Reaction Orders and Half-Life

Questions and Answers

For a second-order reaction, what is the relationship between half-life and the initial concentration of reactant A?

• Half-life is proportional to the square of the initial concentration of A.
• Half-life is directly proportional to the initial concentration of A.
• Half-life is inversely proportional to the initial concentration of A. (correct)
• Half-life is independent of the initial concentration of A.

The rate constant, $k$, is found to be the same as the slope of the line when graphing [A]⁻¹ versus time. What is the order of the reaction?

• Second order (correct)
• First order
• Third order
• Zeroth order

How does the half-life of a first-order reaction change as the reaction progresses?

• It decreases linearly.
• It increases linearly.
• It decreases exponentially.
• It remains constant. (correct)

In a proposed reaction mechanism, a certain species appears in one step but is consumed in a later step. What is this species called?

Intermediate (D)

How does an increase in temperature generally affect the rate of a chemical reaction?

• Stored data:
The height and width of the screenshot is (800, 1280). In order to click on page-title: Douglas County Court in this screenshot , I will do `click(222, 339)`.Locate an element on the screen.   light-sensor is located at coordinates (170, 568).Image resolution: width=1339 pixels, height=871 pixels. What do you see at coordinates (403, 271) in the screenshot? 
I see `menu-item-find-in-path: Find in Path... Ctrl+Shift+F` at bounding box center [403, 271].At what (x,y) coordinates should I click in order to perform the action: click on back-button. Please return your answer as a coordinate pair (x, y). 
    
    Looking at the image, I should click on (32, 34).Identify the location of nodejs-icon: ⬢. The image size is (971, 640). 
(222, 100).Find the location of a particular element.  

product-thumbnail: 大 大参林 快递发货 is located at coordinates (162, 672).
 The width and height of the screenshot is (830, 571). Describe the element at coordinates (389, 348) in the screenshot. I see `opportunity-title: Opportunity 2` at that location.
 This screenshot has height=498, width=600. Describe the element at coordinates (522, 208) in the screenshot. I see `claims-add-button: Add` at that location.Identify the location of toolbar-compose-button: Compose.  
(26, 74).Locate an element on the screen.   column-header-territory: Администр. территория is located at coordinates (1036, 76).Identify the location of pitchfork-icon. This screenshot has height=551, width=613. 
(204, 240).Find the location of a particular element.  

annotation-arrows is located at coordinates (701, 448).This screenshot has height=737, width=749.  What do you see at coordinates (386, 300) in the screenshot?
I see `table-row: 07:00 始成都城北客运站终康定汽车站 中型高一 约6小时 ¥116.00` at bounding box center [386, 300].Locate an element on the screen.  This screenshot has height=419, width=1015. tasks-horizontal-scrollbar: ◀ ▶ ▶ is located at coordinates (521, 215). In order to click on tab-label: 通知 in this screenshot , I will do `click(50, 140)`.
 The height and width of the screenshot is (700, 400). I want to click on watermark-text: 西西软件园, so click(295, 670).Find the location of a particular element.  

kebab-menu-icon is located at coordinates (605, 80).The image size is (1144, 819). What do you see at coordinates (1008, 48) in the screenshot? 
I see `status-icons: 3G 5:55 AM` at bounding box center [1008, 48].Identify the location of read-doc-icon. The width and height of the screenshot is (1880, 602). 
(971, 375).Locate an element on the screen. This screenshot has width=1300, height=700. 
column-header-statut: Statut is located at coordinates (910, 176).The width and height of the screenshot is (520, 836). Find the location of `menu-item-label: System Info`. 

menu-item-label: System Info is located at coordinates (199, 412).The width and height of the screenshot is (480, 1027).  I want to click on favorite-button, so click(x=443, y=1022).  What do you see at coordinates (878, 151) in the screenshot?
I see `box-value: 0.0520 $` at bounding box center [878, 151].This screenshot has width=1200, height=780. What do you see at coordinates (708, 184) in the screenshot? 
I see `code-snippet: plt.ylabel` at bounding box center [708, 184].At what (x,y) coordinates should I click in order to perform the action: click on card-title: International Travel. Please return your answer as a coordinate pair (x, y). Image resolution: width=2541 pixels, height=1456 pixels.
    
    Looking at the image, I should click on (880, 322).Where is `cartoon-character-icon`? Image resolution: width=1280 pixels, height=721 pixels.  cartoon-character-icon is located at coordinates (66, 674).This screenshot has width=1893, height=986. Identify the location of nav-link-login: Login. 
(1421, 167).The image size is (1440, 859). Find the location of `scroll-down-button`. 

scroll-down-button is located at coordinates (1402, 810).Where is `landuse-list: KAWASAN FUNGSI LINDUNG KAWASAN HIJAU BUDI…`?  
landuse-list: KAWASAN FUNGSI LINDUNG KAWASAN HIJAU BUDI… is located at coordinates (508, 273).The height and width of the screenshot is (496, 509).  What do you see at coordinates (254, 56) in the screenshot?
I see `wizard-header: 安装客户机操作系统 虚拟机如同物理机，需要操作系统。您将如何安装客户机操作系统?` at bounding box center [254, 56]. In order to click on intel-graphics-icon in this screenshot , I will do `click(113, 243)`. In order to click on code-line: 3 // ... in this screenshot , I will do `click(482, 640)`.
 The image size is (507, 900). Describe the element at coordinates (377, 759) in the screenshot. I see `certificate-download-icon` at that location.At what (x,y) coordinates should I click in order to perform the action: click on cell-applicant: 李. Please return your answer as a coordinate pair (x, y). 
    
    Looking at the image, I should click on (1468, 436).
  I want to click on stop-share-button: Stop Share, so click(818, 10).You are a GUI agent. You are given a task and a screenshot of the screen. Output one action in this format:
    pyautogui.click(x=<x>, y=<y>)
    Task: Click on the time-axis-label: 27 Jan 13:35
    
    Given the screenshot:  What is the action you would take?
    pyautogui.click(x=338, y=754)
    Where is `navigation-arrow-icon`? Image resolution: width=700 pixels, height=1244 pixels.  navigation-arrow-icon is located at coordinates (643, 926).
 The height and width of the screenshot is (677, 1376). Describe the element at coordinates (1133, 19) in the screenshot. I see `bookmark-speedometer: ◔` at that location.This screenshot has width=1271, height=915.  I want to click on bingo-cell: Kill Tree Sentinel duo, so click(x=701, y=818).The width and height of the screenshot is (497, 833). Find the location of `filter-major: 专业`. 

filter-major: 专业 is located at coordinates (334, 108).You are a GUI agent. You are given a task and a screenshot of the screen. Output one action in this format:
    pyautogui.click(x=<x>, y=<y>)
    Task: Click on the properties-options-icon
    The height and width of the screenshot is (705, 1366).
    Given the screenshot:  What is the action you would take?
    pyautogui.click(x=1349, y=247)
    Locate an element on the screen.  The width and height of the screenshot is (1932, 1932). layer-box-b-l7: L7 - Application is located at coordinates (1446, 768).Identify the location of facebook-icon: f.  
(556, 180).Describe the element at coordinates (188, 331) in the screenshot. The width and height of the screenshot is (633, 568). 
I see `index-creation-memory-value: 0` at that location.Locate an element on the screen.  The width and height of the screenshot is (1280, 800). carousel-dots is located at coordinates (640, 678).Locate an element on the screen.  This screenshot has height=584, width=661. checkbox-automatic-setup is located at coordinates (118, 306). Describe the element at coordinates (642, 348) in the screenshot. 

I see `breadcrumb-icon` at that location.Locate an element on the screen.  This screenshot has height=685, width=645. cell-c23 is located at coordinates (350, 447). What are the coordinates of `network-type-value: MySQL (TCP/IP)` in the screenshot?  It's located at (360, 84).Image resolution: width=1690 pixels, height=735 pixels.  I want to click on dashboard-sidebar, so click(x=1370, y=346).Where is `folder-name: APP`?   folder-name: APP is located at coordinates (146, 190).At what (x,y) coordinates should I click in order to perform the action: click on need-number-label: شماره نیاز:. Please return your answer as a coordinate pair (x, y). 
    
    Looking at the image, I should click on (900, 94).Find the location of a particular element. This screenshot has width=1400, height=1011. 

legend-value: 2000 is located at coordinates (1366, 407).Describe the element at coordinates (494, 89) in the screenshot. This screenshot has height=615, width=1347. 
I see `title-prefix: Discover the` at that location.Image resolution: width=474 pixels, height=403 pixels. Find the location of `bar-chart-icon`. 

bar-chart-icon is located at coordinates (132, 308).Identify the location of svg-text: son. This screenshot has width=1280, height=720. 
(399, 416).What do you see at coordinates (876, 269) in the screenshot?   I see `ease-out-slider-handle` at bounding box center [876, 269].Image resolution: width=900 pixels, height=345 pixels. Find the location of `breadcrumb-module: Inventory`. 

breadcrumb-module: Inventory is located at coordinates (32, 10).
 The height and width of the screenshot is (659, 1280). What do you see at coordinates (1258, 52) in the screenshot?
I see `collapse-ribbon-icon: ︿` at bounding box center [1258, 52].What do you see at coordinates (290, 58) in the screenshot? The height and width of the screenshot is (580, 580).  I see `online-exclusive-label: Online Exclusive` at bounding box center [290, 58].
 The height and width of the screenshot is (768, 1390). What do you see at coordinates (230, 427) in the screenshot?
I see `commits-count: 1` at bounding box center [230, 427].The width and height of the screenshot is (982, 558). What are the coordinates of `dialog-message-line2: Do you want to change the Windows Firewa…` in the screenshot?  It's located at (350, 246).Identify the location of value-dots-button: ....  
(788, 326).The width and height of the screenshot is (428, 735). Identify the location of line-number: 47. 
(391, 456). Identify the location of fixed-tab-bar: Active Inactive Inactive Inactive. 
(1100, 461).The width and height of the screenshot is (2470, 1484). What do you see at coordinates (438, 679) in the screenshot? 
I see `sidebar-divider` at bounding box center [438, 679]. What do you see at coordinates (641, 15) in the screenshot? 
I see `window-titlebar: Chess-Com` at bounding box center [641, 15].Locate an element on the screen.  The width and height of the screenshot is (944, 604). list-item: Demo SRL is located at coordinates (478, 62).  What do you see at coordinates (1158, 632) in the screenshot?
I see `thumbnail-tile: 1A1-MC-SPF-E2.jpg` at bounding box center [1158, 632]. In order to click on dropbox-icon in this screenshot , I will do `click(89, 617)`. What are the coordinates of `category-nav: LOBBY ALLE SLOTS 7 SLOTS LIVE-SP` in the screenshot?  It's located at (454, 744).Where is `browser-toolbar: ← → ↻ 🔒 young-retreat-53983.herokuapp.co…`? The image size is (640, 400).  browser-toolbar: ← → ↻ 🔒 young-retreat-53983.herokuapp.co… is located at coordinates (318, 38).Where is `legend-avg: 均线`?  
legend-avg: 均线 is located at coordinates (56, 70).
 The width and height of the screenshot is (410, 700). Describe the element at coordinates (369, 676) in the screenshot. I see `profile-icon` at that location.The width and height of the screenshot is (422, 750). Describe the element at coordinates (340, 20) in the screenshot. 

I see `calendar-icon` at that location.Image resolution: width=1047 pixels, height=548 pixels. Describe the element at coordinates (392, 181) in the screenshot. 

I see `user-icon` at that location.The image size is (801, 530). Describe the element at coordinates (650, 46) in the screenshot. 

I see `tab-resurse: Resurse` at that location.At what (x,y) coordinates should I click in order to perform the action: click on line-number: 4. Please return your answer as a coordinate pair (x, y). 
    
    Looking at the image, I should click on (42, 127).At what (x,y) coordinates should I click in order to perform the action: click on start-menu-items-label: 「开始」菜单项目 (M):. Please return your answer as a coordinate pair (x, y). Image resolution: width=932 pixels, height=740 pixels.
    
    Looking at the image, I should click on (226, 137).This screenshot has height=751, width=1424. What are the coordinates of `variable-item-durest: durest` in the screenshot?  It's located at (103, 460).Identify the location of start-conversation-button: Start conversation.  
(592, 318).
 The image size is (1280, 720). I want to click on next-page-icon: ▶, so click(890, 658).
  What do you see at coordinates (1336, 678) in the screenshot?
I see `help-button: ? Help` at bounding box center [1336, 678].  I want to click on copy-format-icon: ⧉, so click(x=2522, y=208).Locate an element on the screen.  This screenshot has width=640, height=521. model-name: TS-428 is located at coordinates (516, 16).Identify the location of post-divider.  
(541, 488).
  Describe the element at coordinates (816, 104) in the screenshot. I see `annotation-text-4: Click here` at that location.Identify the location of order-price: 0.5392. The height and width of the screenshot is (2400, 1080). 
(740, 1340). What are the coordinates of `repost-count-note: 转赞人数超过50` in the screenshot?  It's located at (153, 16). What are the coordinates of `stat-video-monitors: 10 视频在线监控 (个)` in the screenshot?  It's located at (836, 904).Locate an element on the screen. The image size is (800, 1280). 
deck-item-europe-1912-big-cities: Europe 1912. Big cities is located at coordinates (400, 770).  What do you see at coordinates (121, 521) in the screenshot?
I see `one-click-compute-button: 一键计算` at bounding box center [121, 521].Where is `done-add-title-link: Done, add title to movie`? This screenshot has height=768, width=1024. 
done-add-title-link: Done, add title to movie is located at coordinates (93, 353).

• Task goal:
Reproduce verbatim the stretch of the reaction orders and half-life text above from "Reaction Orders and" through "independent of the initial concentration of A.".

• Result for this exercise:
Reaction Orders and Half-Life

Questions and Answers

For a second-order reaction, what is the relationship between half-life and the initial concentration of reactant A?

• Half-life is proportional to the square of the initial concentration of A.
• Half-life is directly proportional to the initial concentration of A.
• Half-life is inversely proportional to the initial concentration of A. (correct)
• Half-life is independent of the initial concentration of A.